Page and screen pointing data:
========
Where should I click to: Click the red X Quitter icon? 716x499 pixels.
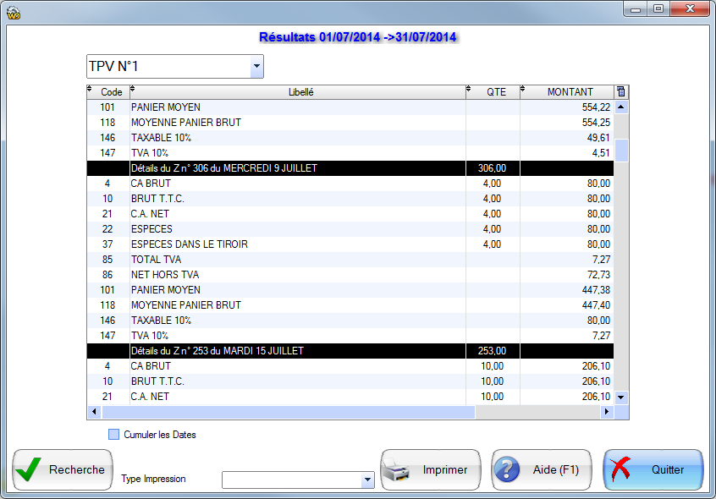pyautogui.click(x=622, y=470)
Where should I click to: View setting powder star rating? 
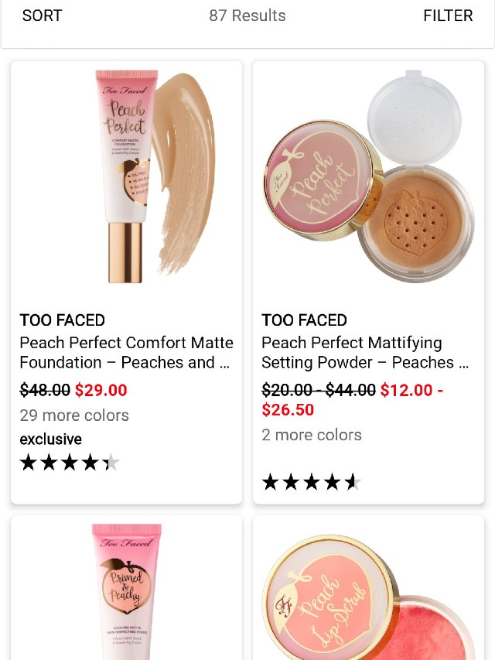[x=312, y=482]
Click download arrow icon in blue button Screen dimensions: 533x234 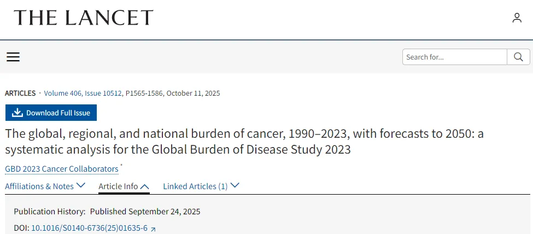pyautogui.click(x=17, y=113)
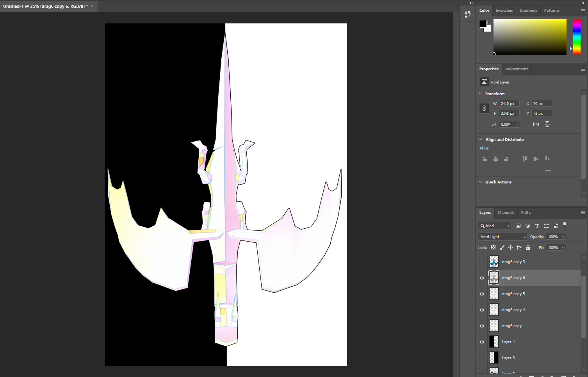Open the Swatches tab

click(x=504, y=11)
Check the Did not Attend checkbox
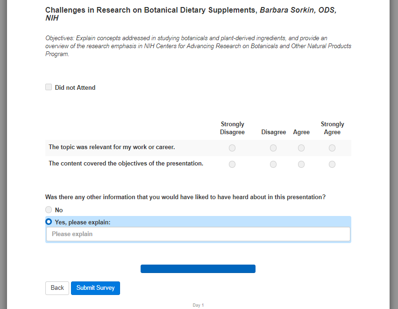Viewport: 398px width, 309px height. pyautogui.click(x=49, y=87)
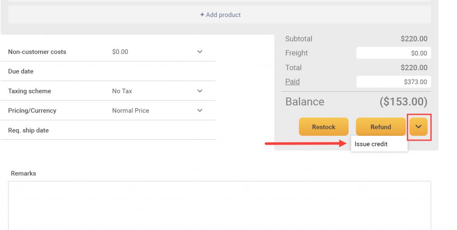Click the Paid amount field
457x230 pixels.
pos(394,82)
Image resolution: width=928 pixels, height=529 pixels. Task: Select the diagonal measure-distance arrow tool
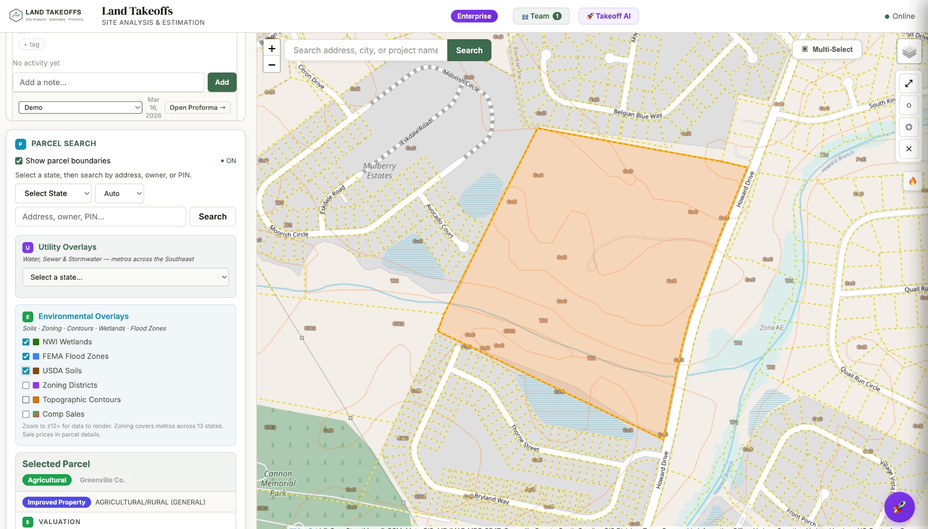(908, 83)

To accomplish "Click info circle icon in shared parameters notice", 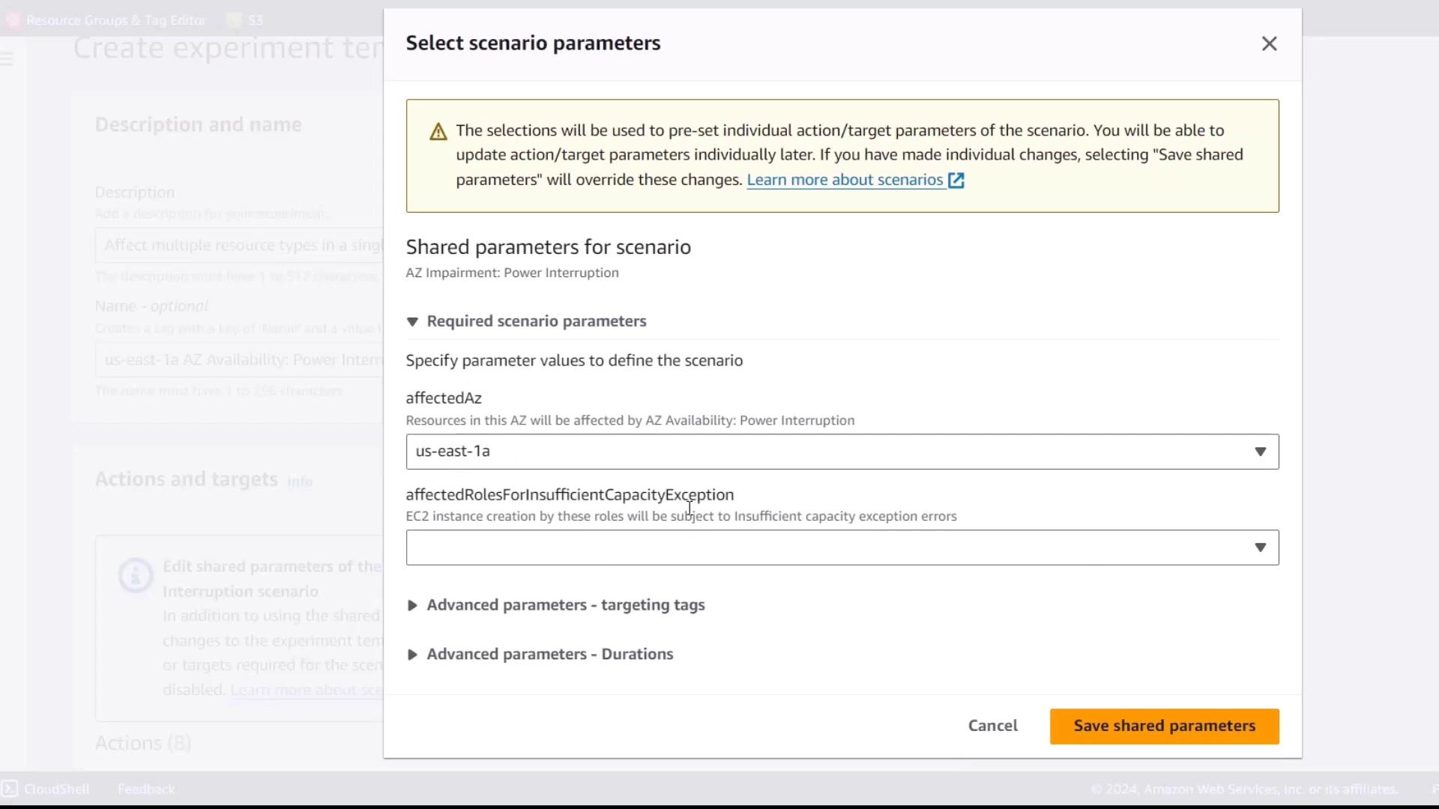I will click(136, 576).
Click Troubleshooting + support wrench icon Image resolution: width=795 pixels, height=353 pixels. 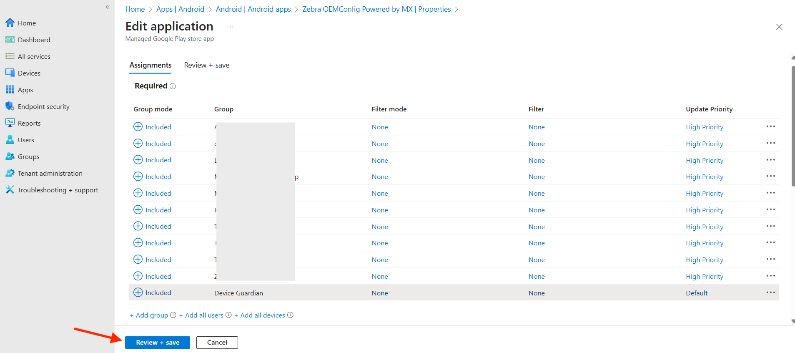(x=10, y=190)
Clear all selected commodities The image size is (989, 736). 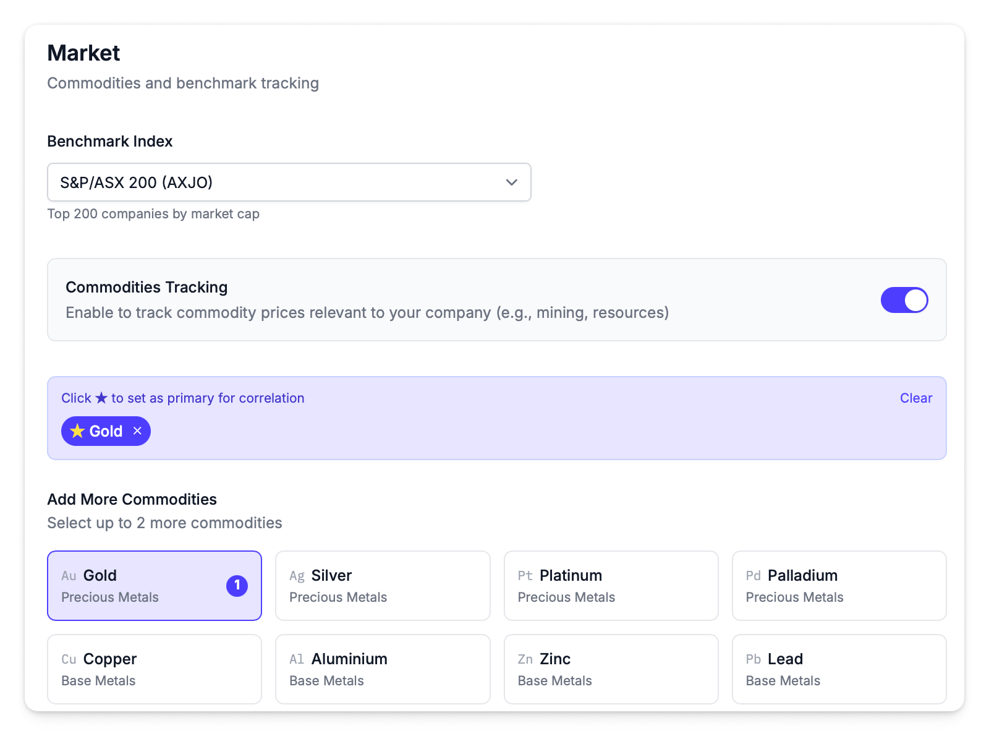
========
— EXERCISE REQUIREMENTS —
Collect every line of the entries above that contains the word "Where", and copy each one in full.

— THE SOLUTION —
Where should I click to: Click the red X Quitter icon? 716x499 pixels.
Where should I click to: View setting powder star rating? 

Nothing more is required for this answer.